Berlusconi arringa il suo popolo (Foto: ANDREAS SOLARO/AFP/Getty Images)

Erano attesissime e sono arrivate le dichiarazioni di Silvio Berlusconi sull’esito del voto di domenica e lunedì. Autore di una rimonta sul centrosinistra, ma surclassato, anche a livello mediatico dal Movimento 5 Stelle di Beppe Grillo, il Cavaliere è intervenuto a “La telefonata” ed ha detto: “Ora bisogna riflettere per il bene dell’Italia. Qualcuno dovrà acconciarsi a fare qualche sacrificio, ma l’Italia non merita di non essere governata”.

Per Berlusconi quindi sarebbe da scongiurare l’opzione nuove elezioni e sarebbe necessario tentare di gestire la situazione, sebbene caotica, che gli elettori hanno designato alle urne.
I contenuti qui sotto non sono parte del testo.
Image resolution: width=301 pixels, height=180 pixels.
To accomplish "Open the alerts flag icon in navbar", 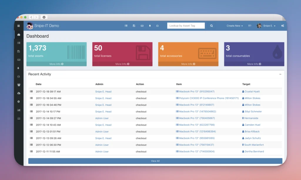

L’ex presidente del Consiglio si è poi focalizzato sulla campagna elettorale ed ha ancora una volta sottolineato di essere stato l’unico a mettere sul piatto proposte concrete: “Non ci sono programmi su cui si è discusso in campagna elettorale a parte quello del Pdl. Degli altri non ricordo alcuna idea se non la contrapposizione verso partiti e persone”. Forse in quest’osservazione Berlusconi intendeva comprendere anche Beppe Grillo, di cui non ha commentato l’avanzata.

Prevedibile, invece, la soddisfazione del Cavaliere all’esclusione dal Parlamento dei magistrati o cosiddetti “giustizialisti”. “Qualche risultato positivo si è avuto: non entrano in Parlamento personaggi come Fini, Ingroia e Di Pietro, giustizialisti di cui nessuno sentirà la mancanza”, ha detto Berlusconi.

Sull’andamento dei mercati, esplosi in positivo dopo la pubblicazione dei primi instant poll che davano vincitore il centrosinistra e crollati con le proiezioni reali in vista dell’instabilità politica e del ritorno in auge di Berlusconi stesso, l’ex premier ha detto: “No, assolutamente. I mercati vanno per la loro strada. Sono indipendenti e anche un po’ matti. Abbiamo vissuto felicemente per anni senza preoccuparci dello spread, che è una invenzione di due anni fa. Lasciamolo stare. Va bene calcolare gli interessi che il Tesoro paga, ma non confrontiamoci sempre comunque con la Germania. Non ha importanza. Ne abbiamo fatto sempre a meno. Continuiamo a farlo. Non esiste”.